Em um cenário onde as autoridades de proteção de dados da União Europeia enfrentam um dilema em como aplicar regras de proteção de dados bem estabelecidas a tecnologias que exigem grandes quantidades de dados para seu treinamento, a opinião do EDPB visa servir como um guia para esses órgãos na tomada de decisões complexas. O Comissário da Comissão de Proteção de Dados da Irlanda, Dale Sunderland, expressou que a opinião do EDPB “habilitará uma regulamentação proativa, eficaz e consistente dos modelos de IA em toda a região.”

Com relação à questão da anonimização, o EDPB afirma que é vital uma avaliação caso a caso para determinar se um modelo de IA pode ser considerado anônimo, o que significaria que há uma probabilidade muito baixa de que indivíduos cujos dados foram utilizados possam ser identificados. Neste contexto, o conselho sugere uma lista não prescritiva de métodos para garantir essa anonimidade, como a escolha criteriosa de fontes de dados durante a fase de treinamento, a minimização e filtragem dos dados durante a preparação antes do treinamento e a aplicação de técnicas de preservação de privacidade, como a privacidade diferencial. Essa abordagem não somente destaca as escolhas de design que os desenvolvedores fazem, mas também realça a necessidade de uma avaliação contínua de riscos associados ao processamento de dados pessoais.

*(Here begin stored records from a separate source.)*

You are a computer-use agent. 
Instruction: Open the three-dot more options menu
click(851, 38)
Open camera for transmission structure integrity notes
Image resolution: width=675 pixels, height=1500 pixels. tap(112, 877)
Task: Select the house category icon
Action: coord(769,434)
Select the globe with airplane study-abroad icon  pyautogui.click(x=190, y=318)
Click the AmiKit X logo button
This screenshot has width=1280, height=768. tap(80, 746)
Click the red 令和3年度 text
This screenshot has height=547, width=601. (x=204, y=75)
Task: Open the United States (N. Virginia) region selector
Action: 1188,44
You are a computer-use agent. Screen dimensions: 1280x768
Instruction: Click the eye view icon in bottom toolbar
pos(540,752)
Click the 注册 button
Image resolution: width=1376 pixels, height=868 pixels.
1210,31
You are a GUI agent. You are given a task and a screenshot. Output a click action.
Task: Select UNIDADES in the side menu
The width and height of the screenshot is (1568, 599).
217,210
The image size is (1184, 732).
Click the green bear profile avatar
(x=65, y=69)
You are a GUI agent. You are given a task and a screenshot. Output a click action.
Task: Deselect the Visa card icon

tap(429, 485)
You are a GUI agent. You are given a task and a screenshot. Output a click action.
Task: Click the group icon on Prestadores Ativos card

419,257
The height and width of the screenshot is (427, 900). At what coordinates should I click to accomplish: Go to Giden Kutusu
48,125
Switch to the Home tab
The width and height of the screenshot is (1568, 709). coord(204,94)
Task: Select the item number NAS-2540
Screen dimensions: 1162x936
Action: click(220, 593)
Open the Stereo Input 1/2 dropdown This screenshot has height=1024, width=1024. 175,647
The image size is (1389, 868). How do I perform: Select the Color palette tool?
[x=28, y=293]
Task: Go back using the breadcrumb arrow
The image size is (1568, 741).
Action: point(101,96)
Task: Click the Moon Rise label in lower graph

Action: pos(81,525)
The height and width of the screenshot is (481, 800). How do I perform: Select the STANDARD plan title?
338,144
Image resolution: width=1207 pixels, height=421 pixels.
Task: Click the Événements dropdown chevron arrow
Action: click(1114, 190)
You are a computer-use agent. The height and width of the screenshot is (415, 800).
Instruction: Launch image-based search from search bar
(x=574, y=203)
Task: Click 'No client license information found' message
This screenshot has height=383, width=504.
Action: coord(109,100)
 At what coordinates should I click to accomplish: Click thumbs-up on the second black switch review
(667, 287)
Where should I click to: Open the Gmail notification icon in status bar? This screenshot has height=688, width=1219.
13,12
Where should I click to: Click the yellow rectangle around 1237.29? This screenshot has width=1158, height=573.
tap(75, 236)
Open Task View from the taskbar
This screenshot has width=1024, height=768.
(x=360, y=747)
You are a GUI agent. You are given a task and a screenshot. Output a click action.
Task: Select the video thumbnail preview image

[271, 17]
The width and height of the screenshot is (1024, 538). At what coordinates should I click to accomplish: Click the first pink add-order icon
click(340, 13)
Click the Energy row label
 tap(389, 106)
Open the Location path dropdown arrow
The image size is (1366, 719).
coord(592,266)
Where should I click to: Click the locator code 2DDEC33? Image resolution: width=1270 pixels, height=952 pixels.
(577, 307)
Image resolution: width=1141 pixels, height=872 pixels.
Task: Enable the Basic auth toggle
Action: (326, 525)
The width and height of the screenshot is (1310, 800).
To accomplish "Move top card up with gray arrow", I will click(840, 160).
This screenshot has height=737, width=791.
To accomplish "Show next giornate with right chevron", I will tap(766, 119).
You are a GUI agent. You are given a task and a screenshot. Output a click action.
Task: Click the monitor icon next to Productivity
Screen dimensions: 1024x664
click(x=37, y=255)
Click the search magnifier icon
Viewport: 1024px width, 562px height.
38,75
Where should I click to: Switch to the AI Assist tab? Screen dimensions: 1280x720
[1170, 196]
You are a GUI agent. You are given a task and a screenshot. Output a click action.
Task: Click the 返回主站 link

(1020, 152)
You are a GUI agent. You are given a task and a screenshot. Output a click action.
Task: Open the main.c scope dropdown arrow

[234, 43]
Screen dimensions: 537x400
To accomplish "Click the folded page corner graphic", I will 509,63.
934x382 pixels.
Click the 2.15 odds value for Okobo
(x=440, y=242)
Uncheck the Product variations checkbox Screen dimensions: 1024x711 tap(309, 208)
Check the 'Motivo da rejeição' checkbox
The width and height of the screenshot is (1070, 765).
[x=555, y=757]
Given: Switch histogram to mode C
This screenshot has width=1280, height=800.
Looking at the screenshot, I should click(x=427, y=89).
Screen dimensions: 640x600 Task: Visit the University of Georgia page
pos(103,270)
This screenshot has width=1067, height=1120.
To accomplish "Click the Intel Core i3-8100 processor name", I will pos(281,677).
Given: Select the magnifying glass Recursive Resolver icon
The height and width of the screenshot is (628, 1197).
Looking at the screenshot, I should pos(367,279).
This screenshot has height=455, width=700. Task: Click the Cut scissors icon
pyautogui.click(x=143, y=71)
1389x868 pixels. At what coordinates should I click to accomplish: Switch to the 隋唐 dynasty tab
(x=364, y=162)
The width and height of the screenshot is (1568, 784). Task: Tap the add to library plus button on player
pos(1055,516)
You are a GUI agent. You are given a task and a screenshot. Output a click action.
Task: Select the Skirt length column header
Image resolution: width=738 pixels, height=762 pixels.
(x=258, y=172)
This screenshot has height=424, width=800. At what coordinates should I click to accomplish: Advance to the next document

Adicionalmente, a opinião do EDPB explora a possibilidade de utilizar a base legal de “interesse legítimo” na construção e implantação de modelos de IA. Essa questão é crucial, uma vez que há opções limitadas para bases legais sob as quais os dados pessoais podem ser processados conforme a GDPR. O conselho sugere que em certas circunstâncias, como o desenvolvimento de um modelo de IA para serviços de assistência ao usuário, pode ser possível atender aos critérios para o uso dessa base legal, desde que os objetivos sejam legítimos e a necessidade do processamento se prove adequada e proporcional.

Por outro lado, foi abordada também a delicada questão dos modelos de IA que foram treinados com dados processados de maneira ilícita, ressaltando que as respostas dos órgãos reguladores dependerão das circunstâncias de cada caso específico. No entanto, um ponto de alívio manifestado na opinião sugere que, desde que os desenvolvedores garantam que a operação subsequente do modelo não envolva o processamento de dados pessoais, a legalidade do treinamento inicial não impactará o funcionamento do modelo, abrindo portas para estratégias que promovam a anonimização.

Contudo, consultores e especialistas em direitos digitais expressam preocupações sobre essa interpretação, advertindo que osmoldações propostas podem descambar para uma permissividade indesejada, ao permitir práticas de extração de dados de maneira não regulamentada. A opinião do EDPB, ao focar apenas no resultado final de anonimização, poderia inadvertidamente legitimar a coleta de dados sem bases legais adequadas, desvirtuando assim o princípio central da GDPR, que preconiza a necessidade da legalidade no tratamento de dados pessoais em todas as suas etapas.

Em conclusão, à medida que as opiniões e diretrizes do EDPB refletem um reconhecimento da necessidade de se moldar às novas realidades trazidas pela Inteligência Artificial, elas também revelam a faceta complexa e multifacetada do equilíbrio entre inovação e proteção da privacidade. Os desafios são inegáveis, e as repercussões da aplicação dessas regras no desenvolvimento de tecnologias emergentes seguirão impactando tanto o setor de tecnologia quanto o cotidiano dos cidadãos na Europa. Com um cenário marcado pela constante evolução e adaptação, faz-se necessário acompanhar de perto as atualizações nas legislações e a resposta dos órgãos reguladores em todo o bloco europeu.